# PROBLEM DESCRIPTION:
Convert the material, from its first line through the line containing "Open the page", into a Markdown table with the columns Row and Line, giving each nonblank line a number and leaving out blank lines.

# DATA SECTION:
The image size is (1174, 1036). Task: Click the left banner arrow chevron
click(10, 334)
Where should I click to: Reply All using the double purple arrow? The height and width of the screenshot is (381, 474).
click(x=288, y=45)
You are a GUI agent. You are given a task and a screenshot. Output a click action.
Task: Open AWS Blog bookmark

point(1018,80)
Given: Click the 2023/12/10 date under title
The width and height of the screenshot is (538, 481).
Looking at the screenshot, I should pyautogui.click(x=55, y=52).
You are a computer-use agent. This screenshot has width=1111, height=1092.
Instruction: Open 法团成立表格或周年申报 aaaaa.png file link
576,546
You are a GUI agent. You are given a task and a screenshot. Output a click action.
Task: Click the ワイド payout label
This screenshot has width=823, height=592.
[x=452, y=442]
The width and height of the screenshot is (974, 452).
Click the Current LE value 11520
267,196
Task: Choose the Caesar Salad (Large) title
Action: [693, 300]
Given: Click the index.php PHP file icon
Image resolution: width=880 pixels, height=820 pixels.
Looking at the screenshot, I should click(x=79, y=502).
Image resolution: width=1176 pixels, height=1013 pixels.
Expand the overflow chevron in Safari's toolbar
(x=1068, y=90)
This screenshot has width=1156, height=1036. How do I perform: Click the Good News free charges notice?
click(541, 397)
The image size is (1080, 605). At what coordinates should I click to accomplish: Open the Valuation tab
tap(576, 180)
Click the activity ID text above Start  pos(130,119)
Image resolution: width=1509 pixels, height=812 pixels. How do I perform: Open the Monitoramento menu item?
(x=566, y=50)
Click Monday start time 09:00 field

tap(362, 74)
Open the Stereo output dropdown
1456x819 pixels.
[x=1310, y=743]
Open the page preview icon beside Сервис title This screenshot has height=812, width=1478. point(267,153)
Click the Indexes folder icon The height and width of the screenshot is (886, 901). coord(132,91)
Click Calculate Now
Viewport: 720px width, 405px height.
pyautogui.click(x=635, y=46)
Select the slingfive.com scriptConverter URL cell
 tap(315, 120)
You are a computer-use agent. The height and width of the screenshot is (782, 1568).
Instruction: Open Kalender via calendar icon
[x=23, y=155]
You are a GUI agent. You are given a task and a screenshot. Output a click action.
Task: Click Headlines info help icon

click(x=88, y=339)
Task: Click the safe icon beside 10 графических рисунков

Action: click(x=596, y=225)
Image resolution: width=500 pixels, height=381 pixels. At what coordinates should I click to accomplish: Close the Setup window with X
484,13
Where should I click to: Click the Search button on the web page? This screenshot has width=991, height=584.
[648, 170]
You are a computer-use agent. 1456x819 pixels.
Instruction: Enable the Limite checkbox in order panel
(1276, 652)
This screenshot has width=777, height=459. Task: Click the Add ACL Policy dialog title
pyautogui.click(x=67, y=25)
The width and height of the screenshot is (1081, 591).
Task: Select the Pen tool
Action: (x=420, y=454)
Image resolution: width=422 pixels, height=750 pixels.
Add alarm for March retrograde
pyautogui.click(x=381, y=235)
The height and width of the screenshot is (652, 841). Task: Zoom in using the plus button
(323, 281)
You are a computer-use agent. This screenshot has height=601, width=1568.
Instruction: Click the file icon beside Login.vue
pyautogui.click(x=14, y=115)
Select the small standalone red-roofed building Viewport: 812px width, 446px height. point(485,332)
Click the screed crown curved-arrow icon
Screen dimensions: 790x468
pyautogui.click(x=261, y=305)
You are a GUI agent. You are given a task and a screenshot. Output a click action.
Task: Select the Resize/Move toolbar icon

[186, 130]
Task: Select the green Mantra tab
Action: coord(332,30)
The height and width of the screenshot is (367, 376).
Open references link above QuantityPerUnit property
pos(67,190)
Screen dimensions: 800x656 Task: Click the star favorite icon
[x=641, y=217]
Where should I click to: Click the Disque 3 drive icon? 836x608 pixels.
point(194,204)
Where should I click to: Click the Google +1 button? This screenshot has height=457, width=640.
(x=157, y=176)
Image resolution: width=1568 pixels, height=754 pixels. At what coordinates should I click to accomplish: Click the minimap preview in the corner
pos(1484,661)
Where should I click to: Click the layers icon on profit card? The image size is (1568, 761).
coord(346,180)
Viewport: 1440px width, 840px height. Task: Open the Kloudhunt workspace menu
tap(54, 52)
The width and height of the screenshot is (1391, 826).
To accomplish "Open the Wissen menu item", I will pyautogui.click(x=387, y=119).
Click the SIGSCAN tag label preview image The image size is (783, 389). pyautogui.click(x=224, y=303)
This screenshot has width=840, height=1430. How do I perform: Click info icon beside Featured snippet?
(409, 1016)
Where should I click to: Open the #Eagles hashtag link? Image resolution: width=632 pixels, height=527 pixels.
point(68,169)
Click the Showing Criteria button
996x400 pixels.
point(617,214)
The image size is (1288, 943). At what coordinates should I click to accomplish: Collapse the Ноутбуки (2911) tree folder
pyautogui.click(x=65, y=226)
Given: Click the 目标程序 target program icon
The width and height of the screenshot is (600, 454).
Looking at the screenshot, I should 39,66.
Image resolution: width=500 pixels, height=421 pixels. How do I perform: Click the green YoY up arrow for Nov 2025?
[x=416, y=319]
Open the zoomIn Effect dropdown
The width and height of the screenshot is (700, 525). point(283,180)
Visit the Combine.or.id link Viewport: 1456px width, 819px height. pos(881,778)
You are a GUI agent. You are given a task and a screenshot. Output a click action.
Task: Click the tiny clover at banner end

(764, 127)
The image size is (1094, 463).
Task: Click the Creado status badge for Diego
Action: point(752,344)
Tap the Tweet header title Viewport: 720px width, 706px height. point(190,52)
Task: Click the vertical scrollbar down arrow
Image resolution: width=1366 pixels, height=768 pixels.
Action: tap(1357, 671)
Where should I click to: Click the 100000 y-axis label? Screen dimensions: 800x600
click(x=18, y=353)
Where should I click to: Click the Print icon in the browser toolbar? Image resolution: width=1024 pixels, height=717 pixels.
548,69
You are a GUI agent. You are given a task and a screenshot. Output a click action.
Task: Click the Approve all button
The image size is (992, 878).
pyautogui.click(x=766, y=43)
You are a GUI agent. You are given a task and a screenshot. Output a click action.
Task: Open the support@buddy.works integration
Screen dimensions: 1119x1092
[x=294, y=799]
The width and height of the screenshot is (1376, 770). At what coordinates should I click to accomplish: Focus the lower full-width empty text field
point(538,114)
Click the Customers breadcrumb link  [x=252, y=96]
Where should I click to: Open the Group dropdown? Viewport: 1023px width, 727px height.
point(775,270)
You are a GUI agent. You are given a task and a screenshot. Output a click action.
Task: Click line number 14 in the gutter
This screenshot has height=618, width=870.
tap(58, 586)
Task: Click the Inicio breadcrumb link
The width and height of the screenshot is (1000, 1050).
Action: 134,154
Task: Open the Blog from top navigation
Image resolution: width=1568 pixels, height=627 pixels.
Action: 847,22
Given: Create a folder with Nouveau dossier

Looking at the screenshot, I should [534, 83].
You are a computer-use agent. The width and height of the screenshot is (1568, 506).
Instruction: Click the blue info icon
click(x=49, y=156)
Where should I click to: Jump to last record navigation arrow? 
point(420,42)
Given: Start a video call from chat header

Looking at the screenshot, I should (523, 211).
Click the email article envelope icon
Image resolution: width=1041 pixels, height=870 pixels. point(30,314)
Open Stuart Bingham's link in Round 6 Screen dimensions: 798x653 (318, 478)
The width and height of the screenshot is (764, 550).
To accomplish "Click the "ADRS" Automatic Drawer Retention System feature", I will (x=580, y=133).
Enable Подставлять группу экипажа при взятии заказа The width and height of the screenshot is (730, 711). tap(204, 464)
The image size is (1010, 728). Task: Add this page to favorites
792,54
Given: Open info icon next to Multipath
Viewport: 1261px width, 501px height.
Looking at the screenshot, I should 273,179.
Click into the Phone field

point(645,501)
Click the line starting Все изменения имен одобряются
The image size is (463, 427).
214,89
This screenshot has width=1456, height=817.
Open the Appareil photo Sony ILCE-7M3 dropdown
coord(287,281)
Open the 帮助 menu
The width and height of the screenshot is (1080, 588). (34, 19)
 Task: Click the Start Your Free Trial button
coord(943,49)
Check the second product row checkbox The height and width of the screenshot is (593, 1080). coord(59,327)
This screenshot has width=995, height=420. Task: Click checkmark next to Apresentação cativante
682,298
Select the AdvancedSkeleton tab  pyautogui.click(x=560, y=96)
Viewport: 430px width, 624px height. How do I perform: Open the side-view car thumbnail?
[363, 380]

# EXERCISE ANSWER:
| Row | Line |
|---|---|
| 1 | The image size is (1174, 1036). Task: Click the left banner arrow chevron |
| 2 | click(10, 334) |
| 3 | Where should I click to: Reply All using the double purple arrow? The height and width of the screenshot is (381, 474). |
| 4 | click(x=288, y=45) |
| 5 | You are a GUI agent. You are given a task and a screenshot. Output a click action. |
| 6 | Task: Open AWS Blog bookmark |
| 7 | point(1018,80) |
| 8 | Given: Click the 2023/12/10 date under title |
| 9 | The width and height of the screenshot is (538, 481). |
| 10 | Looking at the screenshot, I should pyautogui.click(x=55, y=52). |
| 11 | You are a computer-use agent. This screenshot has width=1111, height=1092. |
| 12 | Instruction: Open 法团成立表格或周年申报 aaaaa.png file link |
| 13 | 576,546 |
| 14 | You are a GUI agent. You are given a task and a screenshot. Output a click action. |
| 15 | Task: Click the ワイド payout label |
| 16 | This screenshot has width=823, height=592. |
| 17 | [x=452, y=442] |
| 18 | The width and height of the screenshot is (974, 452). |
| 19 | Click the Current LE value 11520 |
| 20 | 267,196 |
| 21 | Task: Choose the Caesar Salad (Large) title |
| 22 | Action: [693, 300] |
| 23 | Given: Click the index.php PHP file icon |
| 24 | Image resolution: width=880 pixels, height=820 pixels. |
| 25 | Looking at the screenshot, I should click(x=79, y=502). |
| 26 | Image resolution: width=1176 pixels, height=1013 pixels. |
| 27 | Expand the overflow chevron in Safari's toolbar |
| 28 | (x=1068, y=90) |
| 29 | This screenshot has width=1156, height=1036. How do I perform: Click the Good News free charges notice? |
| 30 | click(541, 397) |
| 31 | The image size is (1080, 605). At what coordinates should I click to accomplish: Open the Valuation tab |
| 32 | tap(576, 180) |
| 33 | Click the activity ID text above Start  pos(130,119) |
| 34 | Image resolution: width=1509 pixels, height=812 pixels. How do I perform: Open the Monitoramento menu item? |
| 35 | (x=566, y=50) |
| 36 | Click Monday start time 09:00 field |
| 37 | tap(362, 74) |
| 38 | Open the Stereo output dropdown |
| 39 | 1456x819 pixels. |
| 40 | [x=1310, y=743] |
| 41 | Open the page preview icon beside Сервис title This screenshot has height=812, width=1478. point(267,153) |